Drop all images. Then write out each line below exactly as given.

Segment Start: DATASET

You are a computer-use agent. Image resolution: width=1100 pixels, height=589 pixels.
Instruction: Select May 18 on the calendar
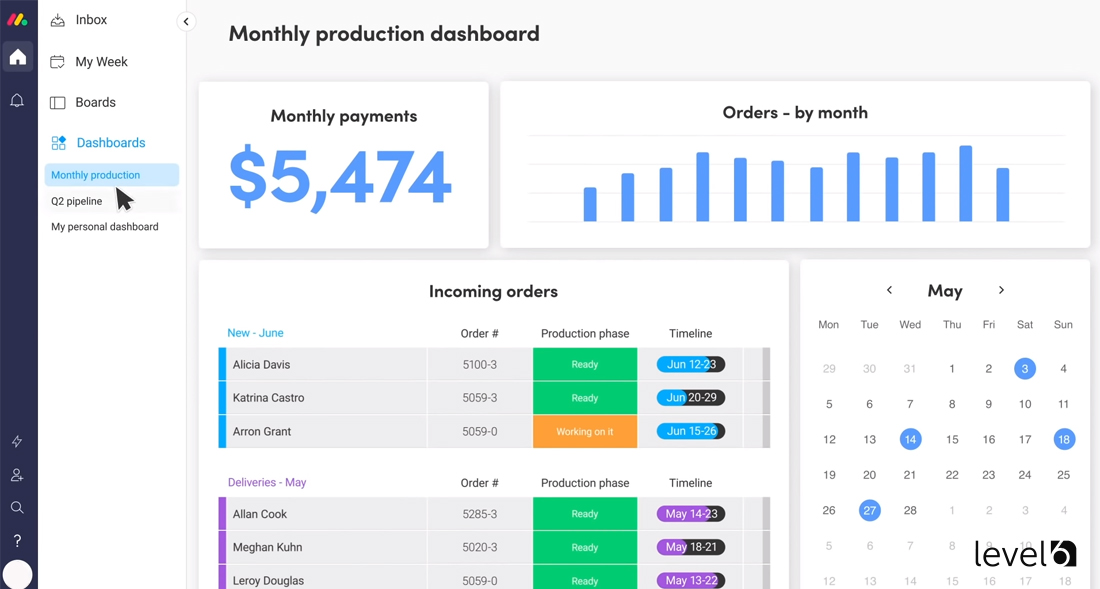pyautogui.click(x=1063, y=439)
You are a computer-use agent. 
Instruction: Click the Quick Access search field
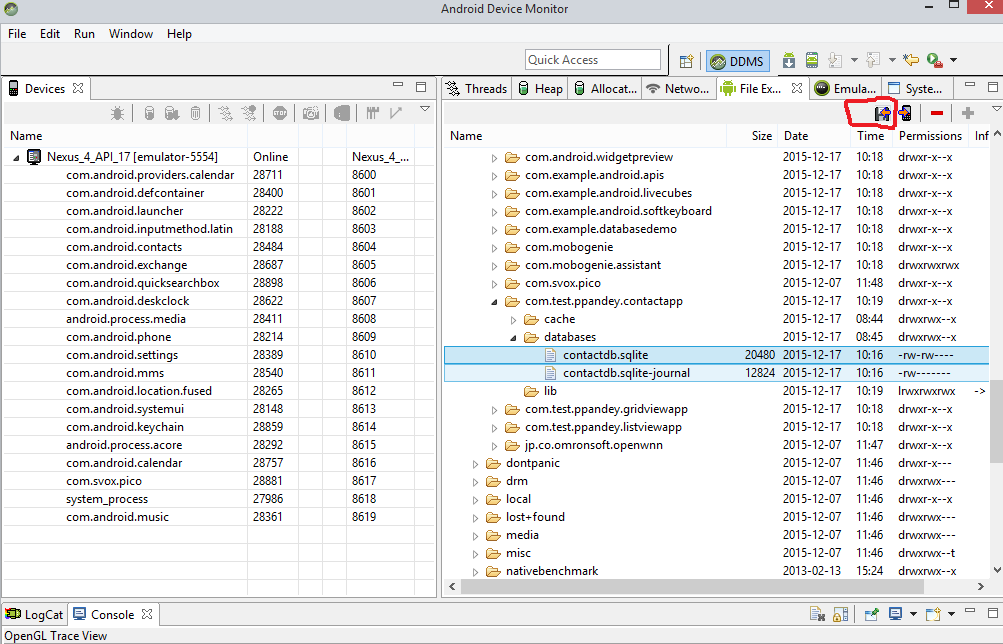click(593, 60)
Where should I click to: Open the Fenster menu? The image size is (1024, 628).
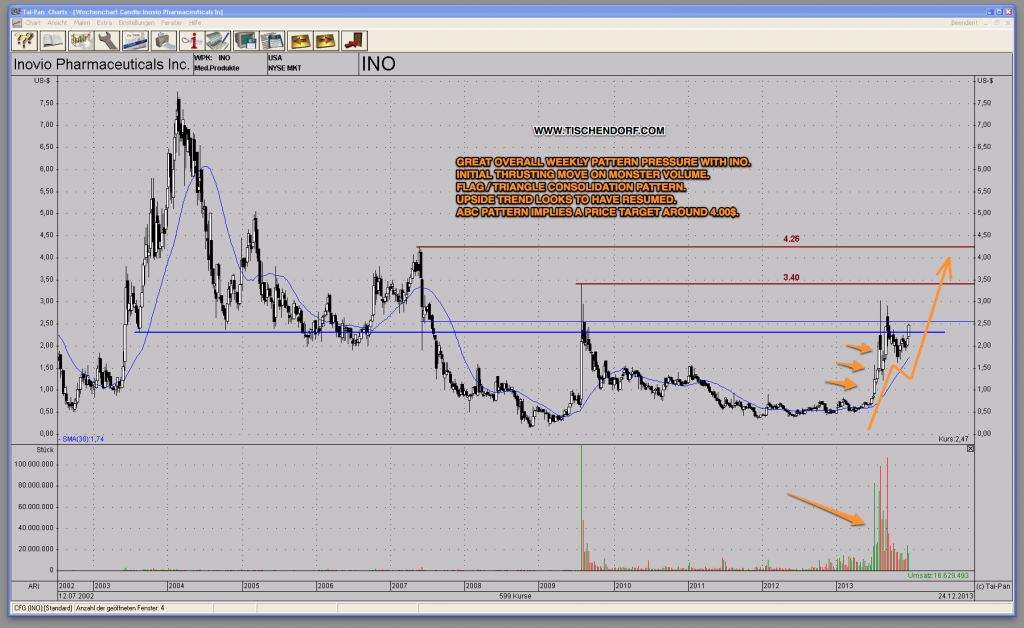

Segment End: DATASET

▶ _REPLY_:
You are a computer-use agent. Image resolution: width=1100 pixels, height=589 pixels.
Instruction: Select May 18 on the calendar
pyautogui.click(x=1063, y=439)
You are a computer-use agent. 
Instruction: Click the Quick Access search field
click(593, 60)
Where should I click to: Open the Fenster menu? The image size is (1024, 628).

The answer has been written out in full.